こうして盗賊を一つに纏めておけば、数日もすればルウラからの捜索隊がアリアを探しに来て盗賊も見付ける事になるだろう。
あと残された問題が一つ。
再びグレンはアリアを抱えあげたものの、相変わらず目を醒ましそうにない。
「うーん、彼女どうしよう。すぐに目を醒ますかなぁ? 荷車や盗賊はいいけど、彼女をここに寝かしておくのは危ないよな」
グレンは比較的多くの魔法を使えるが、回復系の魔法だけは使えないのでアリアをすぐに目覚めさせる術がない。
捜索隊が来るには二日はかかるだろうし、その間に魔物が出たら? なんて事を考えていたグレンに突然アリアが答えた。
「ねえ、置いてくつもりじゃないよね?」
腕の中のアリアとバッチリ目が合ったグレンは、驚いてアリアを落としそうになった。
落とされそうになったアリアも慌ててグレンの首にしがみつく。
「お、起きてたんですか?」
「ああ……うん。
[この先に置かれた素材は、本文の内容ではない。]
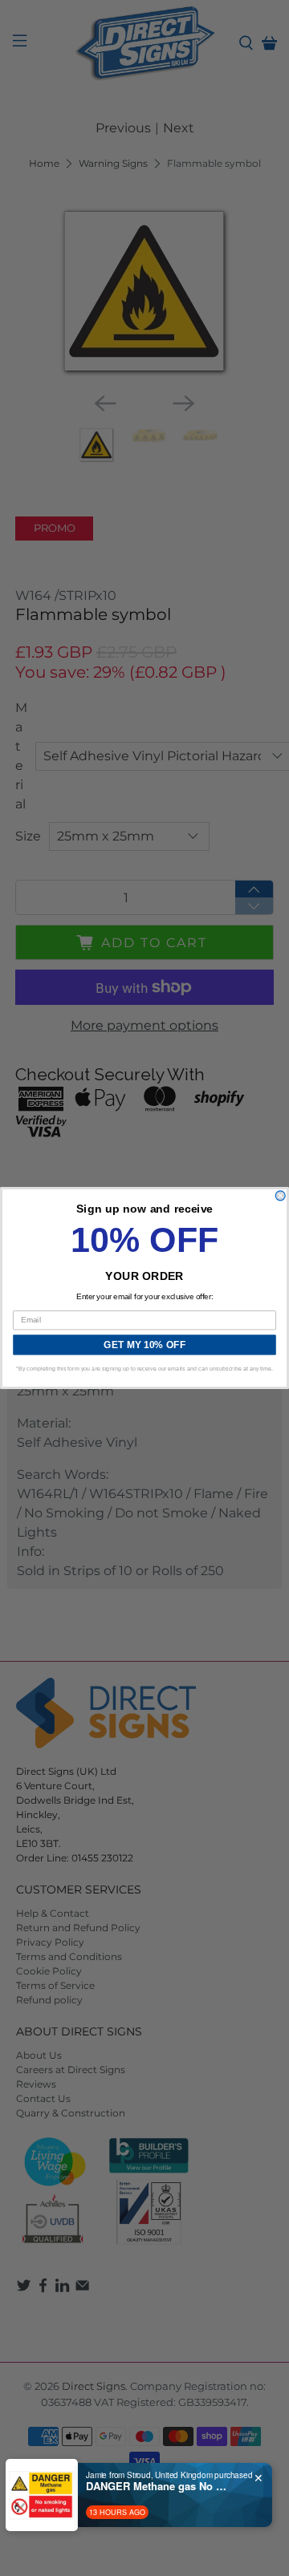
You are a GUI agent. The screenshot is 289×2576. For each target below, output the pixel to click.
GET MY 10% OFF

実は最初からね。かかえられちゃって言いにくくなっちゃった……後、ほら。転移とかしちゃうしさ」
「み、見られたんですか。転移……」
「うん。でも大丈夫だよ! ほら、私って口が固いからね」
アリアの『口が固いから』については口を滑らした事があるので若干の疑問を感じるグレンだったが。
それよりも、ずっとアリアに抱き付かれている事に気付いて緊張で体が強張っていた。
「な……なんかすいません」
「なんでグレンくんが謝るのよ。ってか、また助けられちゃったね」
「あの、何があったか聞いてもいいですか?」
「うん。その前にさ……もう下ろしてくれていいよ……」
頬を赤らめるアリアを見て、グレンは抱えたままだったアリアを慌てて下に降ろした。
すると、ボサボサになっている自分の髪を一生懸命手櫛で整えながらアリアは話始めた。